Approximately one-third to one-half of patients with NEC require surgical management. Indications for surgical management include intestinal perforation or bowel necrosis. The preferred approach in infants weighing more than 1500 g is resection of necrotic bowel and temporary diversion to a mucocutaneous fistula, with reanastomosis after approximately 6 weeks. In patients weighing less than1500 g, primary peritoneal drainage is used because of significant morbidity and mortality associated with resection and diversion.

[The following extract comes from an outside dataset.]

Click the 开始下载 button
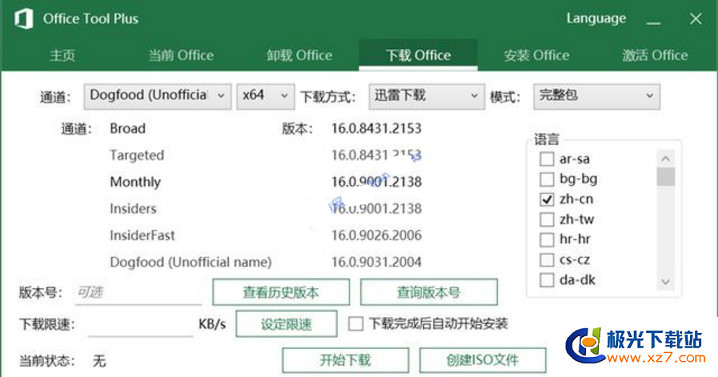Screen dimensions: 718x377 coord(345,360)
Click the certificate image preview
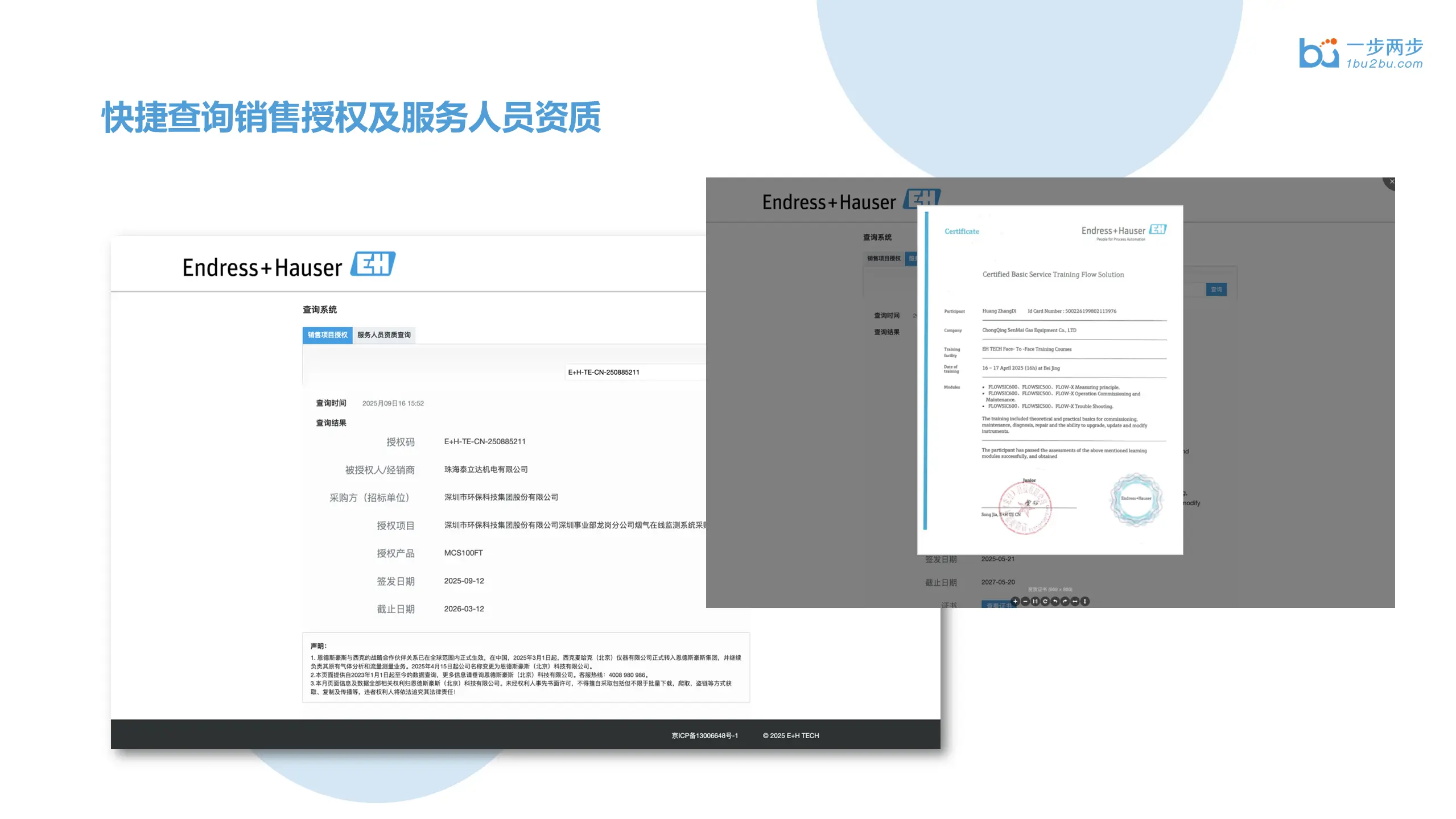Viewport: 1456px width, 819px height. (x=1050, y=379)
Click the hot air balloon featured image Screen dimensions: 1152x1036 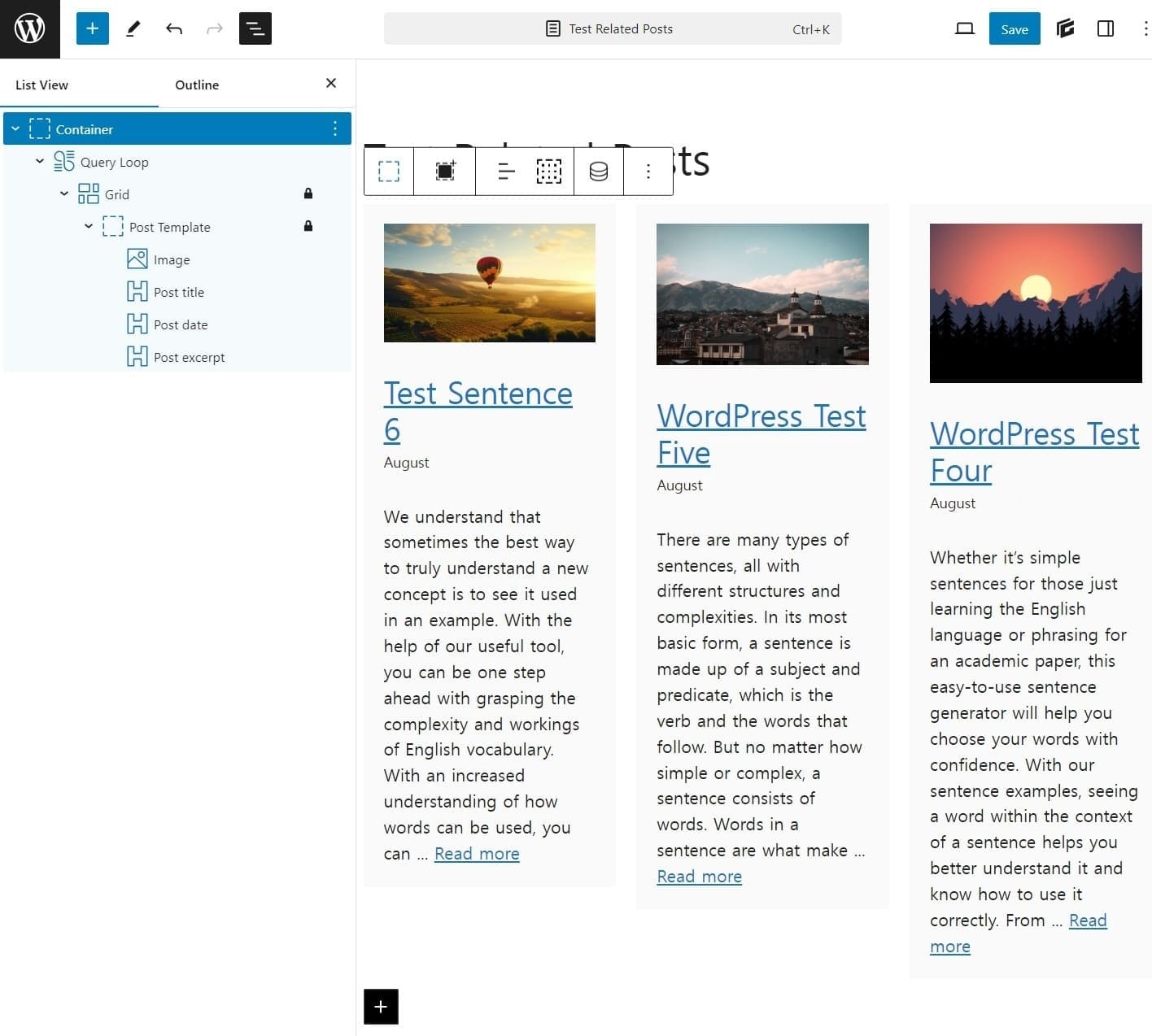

Several complications are associated with NEC. The most common is intestinal stricture, which presents with feeding intolerance about 1 to 2 weeks after the resolution of NEC. This should be distinguished from recurrence of NEC, which is seen in about 6% of NEC survivors. Other long-term complications include neurodevelopmental delay as well as total parenteral nutrition–associated cholestasis in infants who are on prolonged parenteral nutrition during treatment for NEC. Importantly, if a lengthy section of intestine required resection, infants can experience short gut syndrome.
Intestinal Obstruction
Etiology and Pathogenesis
Intestinal obstruction is possible at any point along the GI tract. Causes of obstruction are subdivided into mechanical and functional causes. Mechanical causes result from a failure of development of the GI tract. Examples include intestinal and anal atresias, which are caused by a failure of recanalization of the alimentary tract; malrotation, which is caused by a failure of complete rotation of the GI tract during development; and pyloric stenosis, which is caused by overgrowth of the pyloric muscle after birth. Functional causes of obstruction include meconium plug syndrome, Hirschsprung’s disease, and small left colon syndrome, all of which result from impairment of the normal peristaltic movements.
Clinical Presentation
Intestinal obstruction in a neonate, regardless of the underlying cause, presents with the following common signs:
Subtle differences in presentation can suggest the location of the obstruction along the alimentary tract (Table 103-1). These unique features are highlighted below as each disorder is discussed.
Table 103-1 Localizing Features of Intestinal Obstruction
Sign or Finding | Proximal or Distal | Specific Site (When Applicable) |
---|---|---|
Nonbilious vomiting | Proximal | Proximal to the ampulla of Vater |
Bilious vomiting | Proximal or distal | Distal to the ampulla of Vater |
Scaphoid abdomen | Proximal | Often preduodenal |
Distended abdomen | Distal | |
Maternal polyhydramnios | Proximal |
Esophageal Atresia
The esophagus can be obstructed in the form of esophageal atresia (EA), which is caused by a failure of separation of the esophagus from the trachea during normal development. Pure EA is rare and often coexists with tracheoesophageal fistula (TEF). A standard classification scheme describes the relationship between the atresia and the coexistent TEF (Figure 103-1). The most common combination is EA with distal TEF (type C). The most difficult to recognize and diagnose is “H-type,” which refers to isolated TEF without EA.